In the records, take the lines starting at the line that contains "You are a computer-use agent. 1081x647" and ending at the line that contains "(x=146, y=221)", and give them as a Markdown table with the columns "n" and "Line", leaving out any blank lines.

[Begin INFORMATION SUPPLIED]

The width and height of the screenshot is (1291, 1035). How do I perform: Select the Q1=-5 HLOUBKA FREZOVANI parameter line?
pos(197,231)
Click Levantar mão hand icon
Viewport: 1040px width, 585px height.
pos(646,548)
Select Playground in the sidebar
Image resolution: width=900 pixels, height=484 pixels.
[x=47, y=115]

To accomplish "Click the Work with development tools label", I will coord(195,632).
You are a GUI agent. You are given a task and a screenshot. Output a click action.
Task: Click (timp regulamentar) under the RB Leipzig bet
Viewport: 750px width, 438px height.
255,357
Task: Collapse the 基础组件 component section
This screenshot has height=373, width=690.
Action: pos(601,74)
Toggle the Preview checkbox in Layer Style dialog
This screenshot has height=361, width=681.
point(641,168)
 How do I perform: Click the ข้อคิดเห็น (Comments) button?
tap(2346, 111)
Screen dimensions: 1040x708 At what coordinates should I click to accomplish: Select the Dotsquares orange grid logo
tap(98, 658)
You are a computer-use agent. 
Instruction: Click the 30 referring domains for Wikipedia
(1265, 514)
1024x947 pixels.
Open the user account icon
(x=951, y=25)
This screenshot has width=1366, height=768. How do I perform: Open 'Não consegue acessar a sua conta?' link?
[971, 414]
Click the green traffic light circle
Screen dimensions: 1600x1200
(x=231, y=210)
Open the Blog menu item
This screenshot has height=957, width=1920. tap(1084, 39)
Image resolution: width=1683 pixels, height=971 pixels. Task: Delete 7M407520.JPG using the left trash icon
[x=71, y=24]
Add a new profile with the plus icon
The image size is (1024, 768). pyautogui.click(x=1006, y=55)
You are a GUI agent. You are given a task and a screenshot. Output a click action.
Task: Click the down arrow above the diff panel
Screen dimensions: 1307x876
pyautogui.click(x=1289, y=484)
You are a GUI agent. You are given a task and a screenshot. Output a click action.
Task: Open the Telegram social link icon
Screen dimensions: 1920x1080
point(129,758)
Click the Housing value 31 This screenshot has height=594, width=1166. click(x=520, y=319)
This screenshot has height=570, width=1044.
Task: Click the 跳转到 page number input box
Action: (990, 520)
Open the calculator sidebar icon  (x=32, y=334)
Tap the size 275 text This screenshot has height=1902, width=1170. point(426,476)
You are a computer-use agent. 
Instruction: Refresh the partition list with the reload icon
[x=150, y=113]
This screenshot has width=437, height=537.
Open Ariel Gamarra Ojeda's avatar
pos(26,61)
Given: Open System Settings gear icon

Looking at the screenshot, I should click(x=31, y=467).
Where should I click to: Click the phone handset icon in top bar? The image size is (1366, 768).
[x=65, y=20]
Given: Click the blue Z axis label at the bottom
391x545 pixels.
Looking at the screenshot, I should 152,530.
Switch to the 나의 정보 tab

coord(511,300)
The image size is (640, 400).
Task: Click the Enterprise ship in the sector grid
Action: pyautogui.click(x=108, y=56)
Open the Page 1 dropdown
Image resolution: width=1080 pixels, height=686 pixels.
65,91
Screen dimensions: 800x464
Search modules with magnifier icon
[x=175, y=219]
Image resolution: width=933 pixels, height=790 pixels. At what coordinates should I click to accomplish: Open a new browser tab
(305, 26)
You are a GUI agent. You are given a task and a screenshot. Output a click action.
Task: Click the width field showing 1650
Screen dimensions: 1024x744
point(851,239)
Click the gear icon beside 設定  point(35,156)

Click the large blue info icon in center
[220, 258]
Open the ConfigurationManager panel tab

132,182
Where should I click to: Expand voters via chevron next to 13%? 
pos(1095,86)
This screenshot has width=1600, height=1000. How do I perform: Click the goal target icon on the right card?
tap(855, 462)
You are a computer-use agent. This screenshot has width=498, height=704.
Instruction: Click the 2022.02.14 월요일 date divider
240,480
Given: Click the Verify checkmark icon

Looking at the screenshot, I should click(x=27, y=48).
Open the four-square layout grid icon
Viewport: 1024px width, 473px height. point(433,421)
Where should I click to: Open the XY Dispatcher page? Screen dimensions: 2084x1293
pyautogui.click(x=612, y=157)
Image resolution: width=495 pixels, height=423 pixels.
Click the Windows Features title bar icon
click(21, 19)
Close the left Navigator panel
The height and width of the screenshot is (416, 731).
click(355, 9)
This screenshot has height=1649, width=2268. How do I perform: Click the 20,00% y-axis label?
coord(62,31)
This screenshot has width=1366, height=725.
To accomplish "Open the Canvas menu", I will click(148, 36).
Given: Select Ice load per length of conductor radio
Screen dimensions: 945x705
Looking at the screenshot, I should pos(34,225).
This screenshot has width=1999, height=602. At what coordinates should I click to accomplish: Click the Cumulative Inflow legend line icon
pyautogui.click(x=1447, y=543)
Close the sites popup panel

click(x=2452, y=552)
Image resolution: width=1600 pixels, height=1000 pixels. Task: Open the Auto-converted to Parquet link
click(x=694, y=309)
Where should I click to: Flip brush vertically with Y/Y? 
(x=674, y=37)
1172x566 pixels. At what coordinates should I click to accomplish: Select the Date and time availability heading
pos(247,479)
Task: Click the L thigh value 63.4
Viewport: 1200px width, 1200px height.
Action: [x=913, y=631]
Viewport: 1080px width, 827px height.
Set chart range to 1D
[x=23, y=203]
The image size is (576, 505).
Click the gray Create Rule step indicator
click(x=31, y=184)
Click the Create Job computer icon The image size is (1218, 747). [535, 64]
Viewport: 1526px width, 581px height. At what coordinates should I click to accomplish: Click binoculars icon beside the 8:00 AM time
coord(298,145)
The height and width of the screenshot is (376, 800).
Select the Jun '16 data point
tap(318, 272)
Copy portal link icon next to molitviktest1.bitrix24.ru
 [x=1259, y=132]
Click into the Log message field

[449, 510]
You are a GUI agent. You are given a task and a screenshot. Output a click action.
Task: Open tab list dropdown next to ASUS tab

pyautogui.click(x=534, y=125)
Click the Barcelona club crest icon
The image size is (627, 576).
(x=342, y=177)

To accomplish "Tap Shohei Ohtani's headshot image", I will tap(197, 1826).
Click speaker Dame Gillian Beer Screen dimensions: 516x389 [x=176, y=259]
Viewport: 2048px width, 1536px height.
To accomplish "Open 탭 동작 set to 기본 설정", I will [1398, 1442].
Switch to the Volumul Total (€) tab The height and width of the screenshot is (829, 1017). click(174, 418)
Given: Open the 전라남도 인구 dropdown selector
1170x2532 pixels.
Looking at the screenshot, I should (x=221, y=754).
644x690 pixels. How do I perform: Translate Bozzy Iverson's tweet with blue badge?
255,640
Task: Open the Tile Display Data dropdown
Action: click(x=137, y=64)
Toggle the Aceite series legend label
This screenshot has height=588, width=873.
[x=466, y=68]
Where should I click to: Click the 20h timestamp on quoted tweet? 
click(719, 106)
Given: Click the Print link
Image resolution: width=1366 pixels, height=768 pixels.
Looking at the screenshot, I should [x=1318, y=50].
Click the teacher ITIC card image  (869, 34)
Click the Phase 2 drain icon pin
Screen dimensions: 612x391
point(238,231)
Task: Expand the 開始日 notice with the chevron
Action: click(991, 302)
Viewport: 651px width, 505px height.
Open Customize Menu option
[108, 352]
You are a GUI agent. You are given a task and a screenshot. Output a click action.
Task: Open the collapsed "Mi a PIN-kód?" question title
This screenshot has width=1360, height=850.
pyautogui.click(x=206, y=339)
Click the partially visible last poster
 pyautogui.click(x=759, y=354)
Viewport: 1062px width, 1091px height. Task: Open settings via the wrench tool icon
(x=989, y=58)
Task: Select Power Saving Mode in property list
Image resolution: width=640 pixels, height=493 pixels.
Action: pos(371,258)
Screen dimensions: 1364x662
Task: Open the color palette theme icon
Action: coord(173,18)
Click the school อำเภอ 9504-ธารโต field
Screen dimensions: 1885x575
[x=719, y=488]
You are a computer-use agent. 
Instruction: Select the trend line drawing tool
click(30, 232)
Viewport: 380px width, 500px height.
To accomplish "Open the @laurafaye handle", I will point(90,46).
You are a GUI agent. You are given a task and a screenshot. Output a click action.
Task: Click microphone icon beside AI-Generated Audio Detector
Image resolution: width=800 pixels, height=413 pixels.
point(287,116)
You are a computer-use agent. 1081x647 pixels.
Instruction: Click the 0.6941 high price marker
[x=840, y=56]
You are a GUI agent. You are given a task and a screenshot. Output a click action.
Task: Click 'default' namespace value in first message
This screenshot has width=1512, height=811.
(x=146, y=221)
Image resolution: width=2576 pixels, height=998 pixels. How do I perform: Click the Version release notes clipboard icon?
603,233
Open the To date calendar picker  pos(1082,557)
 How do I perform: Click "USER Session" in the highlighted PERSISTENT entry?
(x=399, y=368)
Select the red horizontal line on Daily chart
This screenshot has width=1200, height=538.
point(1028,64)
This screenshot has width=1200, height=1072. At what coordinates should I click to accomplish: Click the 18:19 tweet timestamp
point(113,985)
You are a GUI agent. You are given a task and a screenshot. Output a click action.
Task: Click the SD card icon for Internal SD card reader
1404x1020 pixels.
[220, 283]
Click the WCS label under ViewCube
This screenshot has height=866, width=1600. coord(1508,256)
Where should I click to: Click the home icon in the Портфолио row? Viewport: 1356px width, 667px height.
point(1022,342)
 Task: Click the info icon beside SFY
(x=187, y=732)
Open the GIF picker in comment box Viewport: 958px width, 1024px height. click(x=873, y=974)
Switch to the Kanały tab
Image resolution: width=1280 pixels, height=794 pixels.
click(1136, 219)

[End INFORMATION SUPPLIED]

* **WRITTEN RESPONSE**:
| n | Line |
|---|---|
| 1 | You are a computer-use agent. 1081x647 pixels. |
| 2 | Instruction: Click the 0.6941 high price marker |
| 3 | [x=840, y=56] |
| 4 | You are a GUI agent. You are given a task and a screenshot. Output a click action. |
| 5 | Task: Click 'default' namespace value in first message |
| 6 | This screenshot has width=1512, height=811. |
| 7 | (x=146, y=221) |